哈希表HashTable-EW帮帮网

此时又会引入一个新的问题，取模时数据如果重复怎么办，比如 1 和 10001 ，都要存储在当前容量为 10 的哈希表中，应该怎么办呢？
此时的办法时，按照插入的顺序，先来者居上，这里 10001 的位置被 1 顶掉了，所以它要朝后去，那键值为 2 的地方被 10001 挤掉了，后来插入的 2 只能继续挤后面的位置：

2.2 节点的定义

从这里就可以看出，每一个位置都要去标记一下是否已经存在值，若没有，对应的元素可以落座；若有，那么该元素只能向后走，这里使用枚举来记录节点状态：

enum State
{
	EXIST,
	EMPTY,
	DELETE
};

毕竟数据结构还是哈希表，每个节点就必要存储一个 KV 模型，下面就是节点的定义：

template<class K, class V>
struct HashNode
{
	pair<K, V> _kv;
	State _state = EMPTY;
};

2.3 HashTable的定义

定义好了单个节点，下面就要来看一下整个表是怎么存储节点的，其实哈希表使用什么数据结构都可以存储它的节点，单个节点的定义一旦明确了，节点之间的连接方式相较之下就自由多了，这里使用数组 vector 进行存储。

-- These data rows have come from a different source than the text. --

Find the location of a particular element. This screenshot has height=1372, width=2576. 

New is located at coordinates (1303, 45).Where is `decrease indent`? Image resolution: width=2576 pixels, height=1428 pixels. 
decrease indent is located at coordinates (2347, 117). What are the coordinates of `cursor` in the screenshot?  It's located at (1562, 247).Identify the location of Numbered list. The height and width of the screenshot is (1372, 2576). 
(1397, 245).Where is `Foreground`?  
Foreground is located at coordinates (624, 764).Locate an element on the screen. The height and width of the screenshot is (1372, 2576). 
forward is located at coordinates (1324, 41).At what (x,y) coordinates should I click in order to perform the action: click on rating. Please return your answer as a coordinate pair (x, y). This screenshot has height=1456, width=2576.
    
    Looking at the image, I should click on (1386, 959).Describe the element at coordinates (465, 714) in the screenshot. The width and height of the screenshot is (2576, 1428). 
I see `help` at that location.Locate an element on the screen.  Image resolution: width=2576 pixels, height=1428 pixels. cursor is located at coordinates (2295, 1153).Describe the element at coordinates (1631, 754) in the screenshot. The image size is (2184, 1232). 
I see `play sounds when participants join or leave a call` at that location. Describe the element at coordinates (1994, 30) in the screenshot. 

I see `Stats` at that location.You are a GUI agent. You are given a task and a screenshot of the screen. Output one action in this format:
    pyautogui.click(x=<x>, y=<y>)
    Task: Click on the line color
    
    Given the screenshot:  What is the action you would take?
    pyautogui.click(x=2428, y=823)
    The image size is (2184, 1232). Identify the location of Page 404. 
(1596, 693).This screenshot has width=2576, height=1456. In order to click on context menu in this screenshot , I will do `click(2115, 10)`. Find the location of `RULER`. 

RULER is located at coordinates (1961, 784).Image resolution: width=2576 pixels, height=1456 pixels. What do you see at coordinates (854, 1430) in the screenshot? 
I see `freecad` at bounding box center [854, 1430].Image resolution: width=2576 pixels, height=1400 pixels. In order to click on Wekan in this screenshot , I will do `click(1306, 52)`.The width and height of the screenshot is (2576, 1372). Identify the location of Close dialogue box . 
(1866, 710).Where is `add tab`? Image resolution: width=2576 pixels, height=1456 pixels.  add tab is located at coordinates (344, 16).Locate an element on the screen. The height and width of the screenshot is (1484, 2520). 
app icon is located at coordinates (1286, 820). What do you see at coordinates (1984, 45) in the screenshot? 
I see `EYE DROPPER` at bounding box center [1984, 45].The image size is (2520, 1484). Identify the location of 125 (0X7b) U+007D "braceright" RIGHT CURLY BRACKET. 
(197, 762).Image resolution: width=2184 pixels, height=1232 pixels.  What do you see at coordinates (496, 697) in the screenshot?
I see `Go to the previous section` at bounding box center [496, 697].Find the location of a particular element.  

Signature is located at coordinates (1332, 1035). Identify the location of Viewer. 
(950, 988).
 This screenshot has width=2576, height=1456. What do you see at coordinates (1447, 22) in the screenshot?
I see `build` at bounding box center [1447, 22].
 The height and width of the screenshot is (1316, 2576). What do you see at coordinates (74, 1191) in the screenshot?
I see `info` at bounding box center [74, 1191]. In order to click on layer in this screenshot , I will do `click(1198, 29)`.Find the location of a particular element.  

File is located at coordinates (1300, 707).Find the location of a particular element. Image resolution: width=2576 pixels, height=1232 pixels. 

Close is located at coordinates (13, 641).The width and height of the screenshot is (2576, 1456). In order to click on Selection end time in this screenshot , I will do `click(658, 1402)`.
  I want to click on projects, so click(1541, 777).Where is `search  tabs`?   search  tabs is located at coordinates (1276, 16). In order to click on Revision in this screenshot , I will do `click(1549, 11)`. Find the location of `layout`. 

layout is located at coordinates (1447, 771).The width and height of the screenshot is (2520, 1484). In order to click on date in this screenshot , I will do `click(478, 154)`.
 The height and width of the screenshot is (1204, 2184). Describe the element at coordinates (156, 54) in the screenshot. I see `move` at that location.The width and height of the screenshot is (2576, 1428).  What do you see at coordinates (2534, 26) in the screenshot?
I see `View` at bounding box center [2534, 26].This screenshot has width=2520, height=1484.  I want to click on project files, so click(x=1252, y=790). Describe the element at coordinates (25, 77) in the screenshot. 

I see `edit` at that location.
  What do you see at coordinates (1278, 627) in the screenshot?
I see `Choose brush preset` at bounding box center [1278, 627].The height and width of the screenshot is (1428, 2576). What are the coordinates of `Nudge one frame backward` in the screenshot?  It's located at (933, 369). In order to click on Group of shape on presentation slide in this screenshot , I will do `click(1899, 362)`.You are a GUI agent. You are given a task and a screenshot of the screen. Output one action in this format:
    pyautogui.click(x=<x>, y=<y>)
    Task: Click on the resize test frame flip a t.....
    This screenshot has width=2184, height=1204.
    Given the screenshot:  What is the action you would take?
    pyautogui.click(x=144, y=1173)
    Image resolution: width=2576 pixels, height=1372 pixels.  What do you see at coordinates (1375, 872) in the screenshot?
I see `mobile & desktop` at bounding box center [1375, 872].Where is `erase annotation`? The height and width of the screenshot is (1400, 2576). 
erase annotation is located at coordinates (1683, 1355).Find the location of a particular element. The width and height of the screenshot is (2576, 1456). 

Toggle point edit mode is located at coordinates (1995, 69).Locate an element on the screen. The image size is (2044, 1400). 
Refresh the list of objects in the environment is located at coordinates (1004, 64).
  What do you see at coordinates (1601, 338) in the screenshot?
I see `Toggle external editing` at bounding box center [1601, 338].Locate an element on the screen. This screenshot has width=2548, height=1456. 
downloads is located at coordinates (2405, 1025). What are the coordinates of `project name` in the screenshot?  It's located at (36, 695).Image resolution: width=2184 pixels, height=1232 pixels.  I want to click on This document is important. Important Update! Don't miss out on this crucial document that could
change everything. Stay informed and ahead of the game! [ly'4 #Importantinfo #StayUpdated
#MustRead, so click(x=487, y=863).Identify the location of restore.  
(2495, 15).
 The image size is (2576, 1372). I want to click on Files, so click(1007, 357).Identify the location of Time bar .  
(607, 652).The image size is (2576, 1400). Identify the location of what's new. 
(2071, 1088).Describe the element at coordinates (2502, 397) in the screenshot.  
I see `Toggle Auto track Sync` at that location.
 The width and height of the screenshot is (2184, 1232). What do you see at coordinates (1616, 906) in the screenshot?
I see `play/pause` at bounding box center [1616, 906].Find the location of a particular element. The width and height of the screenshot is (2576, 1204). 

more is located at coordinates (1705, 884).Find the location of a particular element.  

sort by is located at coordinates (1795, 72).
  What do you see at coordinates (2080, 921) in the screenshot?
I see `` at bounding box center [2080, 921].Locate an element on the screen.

此外，根据上面的描述，应该可以认识到，哈希表不一定是满的，因为后续扩容的需要，这里还要记录一下哈希表当前的有效数据个数：

template<class K, class V>
class HashTable
{
private:
    vector<HashNode<K, V>> _table;
    size_t _n
}

三、Insert 函数

3.1 插入的逻辑

首先，就是对于数据的精简，上面已经说了，可以使用Key的值模上HashTable的大小：

size_t index = kv.first % _table.size();

其次，就是要确认一下哈希表该节点的状态，若为 EXIT ，那么就需要继续向哈希表的后面查找，直到某一节点为 EMPTY 。
此外，还有一特殊情况，那就是若从哈希表的某点开始向后查找，有可能查找到哈希表的结尾，此时就需要再从哈希表头开始查找，这时应该怎么办呢？那就是让索引模上哈希表的size。

        size_t index = kv.first % _table.size();
		while (_table[index]._state == EXIST)
		{
			index++;
			index %= _table.size();
		}

当这个 while 循环结束后，说明终于找到了空节点，此时可以进行插入，但别忘了有效数据要进行自增：

        size_t index = kv.first % _table.size();
		while (_table[index]._state == EXIST)
		{
			index++;
			index %= _table.size();
		}
		_table[index]._kv = kv;
		_table[index]._state = EXIST;
		_n++;

3.2 扩容

当然，当整个表满了之后，要对表进行扩容。
但是当表还没满时，插入的效率就已经大大缩减，因为表快满了时，每个数的插入基本都要对哈希表进行遍历，这样就发挥不出它应有的优势，使用这里引入载荷因子的概念。

何时进行扩容

哈希表的扩容通常依赖于一个关键参数——载荷因子（Load Factor）。载荷因子是当前存储在哈希表中的元素数量与哈希表总容量的比例，公式为：

当载荷因子超过某个阈值（如 0.75）时，就可能进行扩容。这个阈值是一个平衡空间效率和时间效率的折中选择。载荷因子越高，表中的冲突可能越多，从而影响查找和插入操作的效率；载荷因子过低，则可能导致空间的浪费。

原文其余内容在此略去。